#### [Action item]
Because only the count matters, report how many lines in the material hold the string "Transfiguration" and nothing more.

#### [Study material]

════

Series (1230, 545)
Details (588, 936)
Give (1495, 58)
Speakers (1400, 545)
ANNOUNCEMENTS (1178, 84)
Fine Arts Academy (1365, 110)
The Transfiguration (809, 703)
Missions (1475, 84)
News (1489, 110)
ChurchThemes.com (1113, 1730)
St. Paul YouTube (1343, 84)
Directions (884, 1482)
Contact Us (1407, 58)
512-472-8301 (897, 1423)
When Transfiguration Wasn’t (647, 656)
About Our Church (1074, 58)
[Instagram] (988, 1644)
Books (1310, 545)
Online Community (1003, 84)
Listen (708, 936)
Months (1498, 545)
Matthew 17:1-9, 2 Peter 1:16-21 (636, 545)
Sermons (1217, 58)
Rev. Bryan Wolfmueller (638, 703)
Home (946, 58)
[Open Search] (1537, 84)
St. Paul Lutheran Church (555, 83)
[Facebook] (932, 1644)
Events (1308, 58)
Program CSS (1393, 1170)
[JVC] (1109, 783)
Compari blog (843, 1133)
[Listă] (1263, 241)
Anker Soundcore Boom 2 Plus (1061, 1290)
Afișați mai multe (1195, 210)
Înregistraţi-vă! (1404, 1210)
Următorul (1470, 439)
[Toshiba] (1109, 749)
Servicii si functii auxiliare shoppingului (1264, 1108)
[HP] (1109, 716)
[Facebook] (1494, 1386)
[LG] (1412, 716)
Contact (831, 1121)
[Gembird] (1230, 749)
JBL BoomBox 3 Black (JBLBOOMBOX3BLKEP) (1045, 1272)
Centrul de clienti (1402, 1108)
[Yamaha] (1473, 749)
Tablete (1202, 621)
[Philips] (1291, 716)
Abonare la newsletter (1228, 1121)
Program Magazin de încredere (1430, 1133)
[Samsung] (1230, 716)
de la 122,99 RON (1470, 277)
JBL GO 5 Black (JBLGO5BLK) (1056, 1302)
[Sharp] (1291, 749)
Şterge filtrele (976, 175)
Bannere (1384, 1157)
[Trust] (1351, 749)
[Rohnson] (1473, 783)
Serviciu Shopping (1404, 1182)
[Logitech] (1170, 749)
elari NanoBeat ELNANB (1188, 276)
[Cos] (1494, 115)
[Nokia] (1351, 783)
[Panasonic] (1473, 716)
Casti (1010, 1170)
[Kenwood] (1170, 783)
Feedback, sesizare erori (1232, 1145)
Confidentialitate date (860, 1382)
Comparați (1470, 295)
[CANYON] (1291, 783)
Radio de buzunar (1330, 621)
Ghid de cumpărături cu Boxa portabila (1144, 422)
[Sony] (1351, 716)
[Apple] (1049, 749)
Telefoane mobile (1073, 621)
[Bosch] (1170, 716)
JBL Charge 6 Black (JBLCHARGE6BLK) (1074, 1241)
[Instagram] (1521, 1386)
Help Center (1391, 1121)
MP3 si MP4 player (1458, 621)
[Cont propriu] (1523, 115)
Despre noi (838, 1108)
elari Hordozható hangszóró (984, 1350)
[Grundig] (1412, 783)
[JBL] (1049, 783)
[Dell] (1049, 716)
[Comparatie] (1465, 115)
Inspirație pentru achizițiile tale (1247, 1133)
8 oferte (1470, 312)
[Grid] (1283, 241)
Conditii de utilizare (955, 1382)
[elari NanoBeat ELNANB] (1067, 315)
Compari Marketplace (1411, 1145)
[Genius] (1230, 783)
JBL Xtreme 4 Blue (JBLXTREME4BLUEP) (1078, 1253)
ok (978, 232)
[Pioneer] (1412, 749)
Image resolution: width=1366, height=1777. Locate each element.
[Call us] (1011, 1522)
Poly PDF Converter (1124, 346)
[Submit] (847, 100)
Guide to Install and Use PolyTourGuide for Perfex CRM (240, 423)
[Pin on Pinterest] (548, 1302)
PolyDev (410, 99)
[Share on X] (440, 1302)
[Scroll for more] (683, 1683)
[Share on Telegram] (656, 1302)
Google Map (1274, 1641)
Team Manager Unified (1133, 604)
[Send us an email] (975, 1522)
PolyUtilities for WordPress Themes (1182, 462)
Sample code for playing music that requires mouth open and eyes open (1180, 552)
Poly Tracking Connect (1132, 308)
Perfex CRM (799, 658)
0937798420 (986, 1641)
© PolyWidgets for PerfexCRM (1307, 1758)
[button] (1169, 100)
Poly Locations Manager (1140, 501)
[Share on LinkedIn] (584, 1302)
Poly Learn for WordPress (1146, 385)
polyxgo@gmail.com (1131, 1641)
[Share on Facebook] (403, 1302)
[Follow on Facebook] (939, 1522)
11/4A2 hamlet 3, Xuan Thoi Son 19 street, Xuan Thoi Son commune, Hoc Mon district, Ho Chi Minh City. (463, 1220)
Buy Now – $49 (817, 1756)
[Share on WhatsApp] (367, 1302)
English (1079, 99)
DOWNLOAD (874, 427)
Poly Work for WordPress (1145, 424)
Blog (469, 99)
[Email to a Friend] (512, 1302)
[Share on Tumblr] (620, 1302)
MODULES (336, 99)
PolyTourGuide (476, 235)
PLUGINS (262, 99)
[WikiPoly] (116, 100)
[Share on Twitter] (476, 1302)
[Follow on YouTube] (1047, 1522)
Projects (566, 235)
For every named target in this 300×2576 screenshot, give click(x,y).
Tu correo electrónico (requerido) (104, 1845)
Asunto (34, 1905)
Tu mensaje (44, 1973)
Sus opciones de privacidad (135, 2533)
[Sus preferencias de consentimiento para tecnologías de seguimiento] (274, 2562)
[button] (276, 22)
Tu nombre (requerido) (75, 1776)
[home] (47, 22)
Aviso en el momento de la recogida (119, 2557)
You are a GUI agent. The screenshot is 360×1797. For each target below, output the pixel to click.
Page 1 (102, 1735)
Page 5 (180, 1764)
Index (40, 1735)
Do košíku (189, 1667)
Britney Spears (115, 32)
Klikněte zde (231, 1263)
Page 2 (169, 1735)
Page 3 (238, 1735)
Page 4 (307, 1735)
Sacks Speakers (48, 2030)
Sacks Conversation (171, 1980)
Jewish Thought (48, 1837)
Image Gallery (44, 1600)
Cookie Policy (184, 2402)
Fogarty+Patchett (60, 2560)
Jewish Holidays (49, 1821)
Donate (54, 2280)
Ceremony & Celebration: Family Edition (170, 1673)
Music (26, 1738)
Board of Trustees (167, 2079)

════

#### [Written response]
2